# Rustic Escentuals



## Tabitha (Mar 16, 2008)

Because I needed to  get a kumquat fo for a cutsom order I htought I would try a new supplier & bought a few more samples:

da Limein da Coconut
Pineappple Cilantro
Kumquat
Ruby Red Grapefruit
AmazonMist (Herbal Essence type)
Whisper (Herbal Essenec Type)

Feelin' fruit I guess!


----------



## Chay (Mar 17, 2008)

I've always been pleased with the products I have ordered from them.


----------



## dragonfly princess (Mar 17, 2008)

Hey Tab, you are just fruity!


----------



## NaturalSoapGirl (Mar 18, 2008)

Good choices - their Ruby Red Grapefruit is terrific. Sweet and citrusy - I love it.

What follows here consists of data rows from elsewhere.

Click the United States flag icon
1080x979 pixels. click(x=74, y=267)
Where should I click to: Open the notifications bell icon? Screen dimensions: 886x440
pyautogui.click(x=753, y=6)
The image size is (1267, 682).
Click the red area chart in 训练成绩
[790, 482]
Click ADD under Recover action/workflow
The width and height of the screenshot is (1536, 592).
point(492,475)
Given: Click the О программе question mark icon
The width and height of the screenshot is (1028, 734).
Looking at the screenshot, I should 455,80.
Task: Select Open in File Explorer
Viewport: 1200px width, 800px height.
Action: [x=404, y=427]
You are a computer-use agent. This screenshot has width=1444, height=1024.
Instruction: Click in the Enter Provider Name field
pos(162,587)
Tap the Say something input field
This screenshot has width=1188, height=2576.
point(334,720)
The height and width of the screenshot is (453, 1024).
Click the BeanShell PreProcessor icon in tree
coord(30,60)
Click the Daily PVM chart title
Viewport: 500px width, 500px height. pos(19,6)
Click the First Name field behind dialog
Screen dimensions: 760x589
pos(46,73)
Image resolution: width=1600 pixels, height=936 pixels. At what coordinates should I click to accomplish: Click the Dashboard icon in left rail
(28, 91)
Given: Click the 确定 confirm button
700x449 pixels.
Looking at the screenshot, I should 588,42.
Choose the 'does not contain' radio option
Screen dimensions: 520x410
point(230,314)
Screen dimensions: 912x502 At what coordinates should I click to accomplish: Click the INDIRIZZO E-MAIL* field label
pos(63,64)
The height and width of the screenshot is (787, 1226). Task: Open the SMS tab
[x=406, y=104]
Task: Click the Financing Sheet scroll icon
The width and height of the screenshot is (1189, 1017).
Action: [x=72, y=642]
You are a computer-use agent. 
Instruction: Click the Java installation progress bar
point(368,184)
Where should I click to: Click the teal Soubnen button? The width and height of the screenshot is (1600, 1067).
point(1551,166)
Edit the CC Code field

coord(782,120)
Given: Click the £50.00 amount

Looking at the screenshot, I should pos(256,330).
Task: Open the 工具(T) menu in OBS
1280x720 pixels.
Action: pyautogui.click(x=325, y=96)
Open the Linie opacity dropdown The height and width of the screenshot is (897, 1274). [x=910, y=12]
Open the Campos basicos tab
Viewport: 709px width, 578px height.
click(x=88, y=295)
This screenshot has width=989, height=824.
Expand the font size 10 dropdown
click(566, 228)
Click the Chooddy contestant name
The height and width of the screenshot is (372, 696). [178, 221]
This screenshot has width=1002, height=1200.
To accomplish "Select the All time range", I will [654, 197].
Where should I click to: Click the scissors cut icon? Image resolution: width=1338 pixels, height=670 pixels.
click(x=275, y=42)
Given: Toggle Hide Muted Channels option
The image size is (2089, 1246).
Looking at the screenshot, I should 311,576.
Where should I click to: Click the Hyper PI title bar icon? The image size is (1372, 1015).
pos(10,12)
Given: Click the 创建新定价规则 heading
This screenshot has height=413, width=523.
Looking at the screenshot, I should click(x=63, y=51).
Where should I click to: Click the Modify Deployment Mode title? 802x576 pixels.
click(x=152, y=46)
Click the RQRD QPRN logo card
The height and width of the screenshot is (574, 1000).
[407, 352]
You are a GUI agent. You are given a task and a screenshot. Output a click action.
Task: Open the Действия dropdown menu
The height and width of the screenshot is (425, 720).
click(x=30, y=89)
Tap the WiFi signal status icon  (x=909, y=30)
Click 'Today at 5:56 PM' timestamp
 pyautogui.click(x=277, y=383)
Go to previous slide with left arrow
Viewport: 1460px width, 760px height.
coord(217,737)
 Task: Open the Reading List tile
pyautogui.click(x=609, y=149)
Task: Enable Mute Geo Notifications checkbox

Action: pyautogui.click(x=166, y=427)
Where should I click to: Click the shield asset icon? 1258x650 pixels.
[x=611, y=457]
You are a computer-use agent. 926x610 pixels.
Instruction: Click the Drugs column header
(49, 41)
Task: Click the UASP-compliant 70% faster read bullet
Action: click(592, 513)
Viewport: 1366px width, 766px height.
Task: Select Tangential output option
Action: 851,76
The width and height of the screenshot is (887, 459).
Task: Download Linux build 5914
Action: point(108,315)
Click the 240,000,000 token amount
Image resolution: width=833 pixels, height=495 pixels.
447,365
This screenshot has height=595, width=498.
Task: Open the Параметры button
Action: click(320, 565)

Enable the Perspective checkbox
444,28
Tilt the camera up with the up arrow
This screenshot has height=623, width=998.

Smells terrific in lotion.


----------



## Tabitha (Mar 28, 2008)

da Limein da Coconut -better than my stock tart coconut & lime 
Pineappple Cilantro - fun & a bit edgy, first you smell the pineapple, then you say, what's that exotic after smell?
Kumquat -really nice & strong, sour & sweet
Ruby Red Grapefruit - really nice & strong
AmazonMist (Herbal Essence type) - smells just like the shampoo
Whisper (Herbal Essenec Type) -smellslike shampoo but I like amazon better

Disclaimer: These are just MY OOB first impressions. You may or may not love any or all of these scents.


----------



## GrumpyOldWoman (Apr 2, 2008)

thanks for the reviews, I wanted to try their FO sometime too 
I have to say I am very impressed with your self control  :shock:  when I go to look at their site, I get so overwhelmed with the choices that I just want to buy EVERYTHING!


----------



## IanT (Apr 2, 2008)

lol I love how you put a discliamer on everything!!


----------



## Tabitha (Apr 2, 2008)

Grumpy, I only ever spend as much as I have in paypal AFTER I have restocked supplies I have run out of.


----------



## GrumpyOldWoman (Apr 2, 2008)

I'm a hobbyist, so I'm going on a FO diet right now


----------